Task instructions: Extend the article on the International Conservation Caucus Foundation, picking up right after its final line.

Page extract:
● ● ● ● ●
International Conservation Caucus Foundation
- Formation: 2006
- Type: Educational Foundation
- Headquarters: Washington, D.C., United States
- Founder: David Barron
- President: John Gantt
- Website: www.iccfoundation.us

= International Conservation Caucus Foundation =

Non-partisan 501(c)(3) educational foundation

International Conservation Caucus Foundation (ICCF) is a non-partisan 501(c)(3) educational foundation based in Washington, D.C. that functions as the U.S. chapter of The ICCF Group. ICCF's stated mission is "to advance U.S. leadership in international conservation through public and private partnerships and to develop the next generation of conservation leaders in the U.S. Congress."

ICCF works with bipartisan leadership of conservation-focused caucuses to educate policymakers on issues that increase the effectiveness of government support for international conservation projects. The organization provides balanced information to Members of Congress through briefings and organizes educational programs by international conservation leaders in the corporate, government, and NGO communities.

==Programs==
===U.S. Congressional Briefing Series===
ICCF hosts educational programs with expert presenters on topics coordinated by conservationists' recommendations and concerns. Briefings focus on the direct connection between support of intelligent management of natural resources globally and benefits to U.S. national and economic security. Focal topic areas include oceans, forestry, and agriculture.

===Caucus Support===
ICCF supports certain bipartisan and bicameral caucuses in the U.S. legislature. As of the 118th Congress, these include:
- U.S. Congressional International Conservation Caucus (ICC)
- the Congressional Oceans Caucus (OC)
- the U.S. Senate Climate Solutions Caucus (SCSC)
● ● ● ● ●
Raw data:
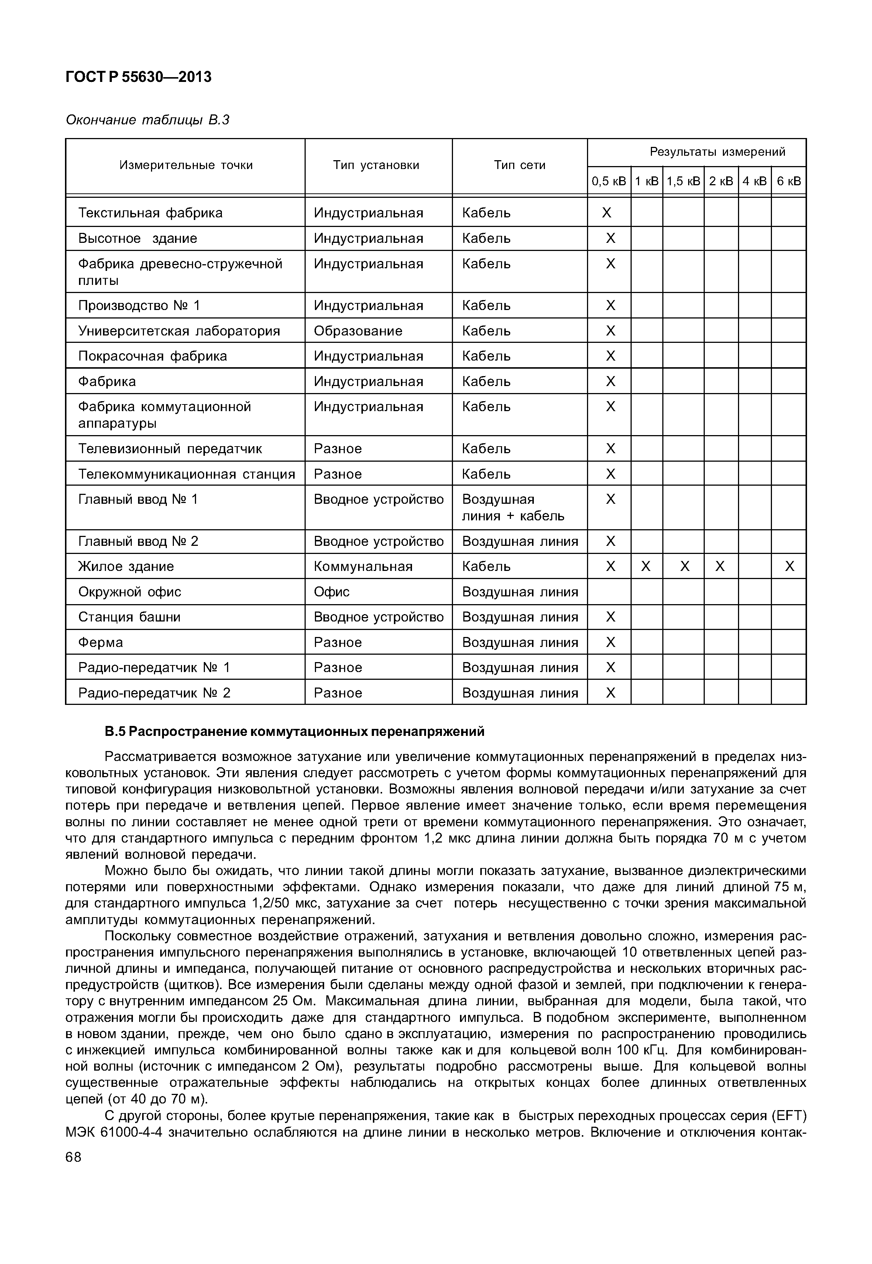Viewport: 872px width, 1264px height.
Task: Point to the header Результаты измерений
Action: (717, 152)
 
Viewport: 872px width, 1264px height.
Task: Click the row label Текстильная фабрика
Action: (150, 213)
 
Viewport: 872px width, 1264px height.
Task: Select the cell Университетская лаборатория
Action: (179, 331)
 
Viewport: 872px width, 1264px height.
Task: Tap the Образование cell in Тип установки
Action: (358, 331)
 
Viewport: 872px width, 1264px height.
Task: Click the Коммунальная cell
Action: (363, 566)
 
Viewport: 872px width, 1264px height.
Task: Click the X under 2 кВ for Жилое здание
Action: (720, 566)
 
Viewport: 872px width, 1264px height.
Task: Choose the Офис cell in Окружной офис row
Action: (331, 592)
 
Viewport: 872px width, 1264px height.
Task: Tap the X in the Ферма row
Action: (610, 643)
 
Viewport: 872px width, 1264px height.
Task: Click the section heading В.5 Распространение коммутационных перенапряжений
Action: (295, 731)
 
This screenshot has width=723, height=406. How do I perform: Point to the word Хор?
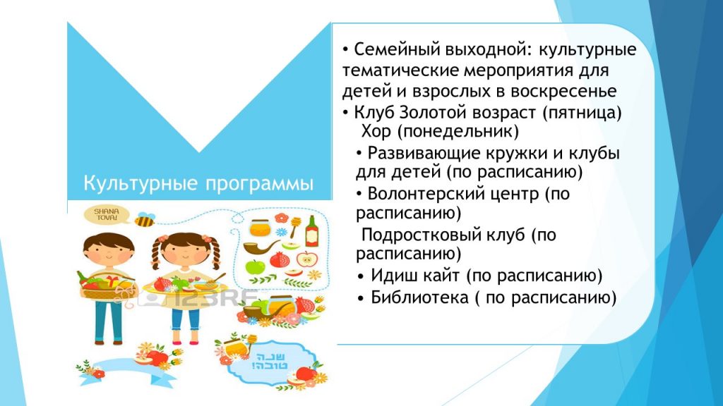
● ● ● ● ●
Output:
===Awards===
ICCF offers four major awards:
- The ICCF Teddy Roosevelt® International Conservation Award is presented to government leaders who demonstrate innovative leadership in conservation policy. Notable recipients have included: Rob Portman, Tony Blair, Jens Stoltenberg, Gloria Macapagal Arroyo, Prince Albert II of Monaco, Russell Train, the Great Green Wall Initiative, H.E. Lt. General Seretse Khama Ian Khama, King Charles III, and Felipe Calderón.
- ICCF Conservation Leadership in Business Award, which recognizes leaders who use business to inspire solutions to conservation challenges. Notable recipients have included: DuPont, Yvon Chouinard, National Geographic Society, Unilever, and Bumble Bee Foods.
- ICCF's "Good Steward" Award" is presented to individuals who have demonstrated outstanding leadership in conservation. Notable recipients have included: Ed Norton, Kris and Doug Tompkins, Harrison Ford,
Rob Walton, and Bo Derek.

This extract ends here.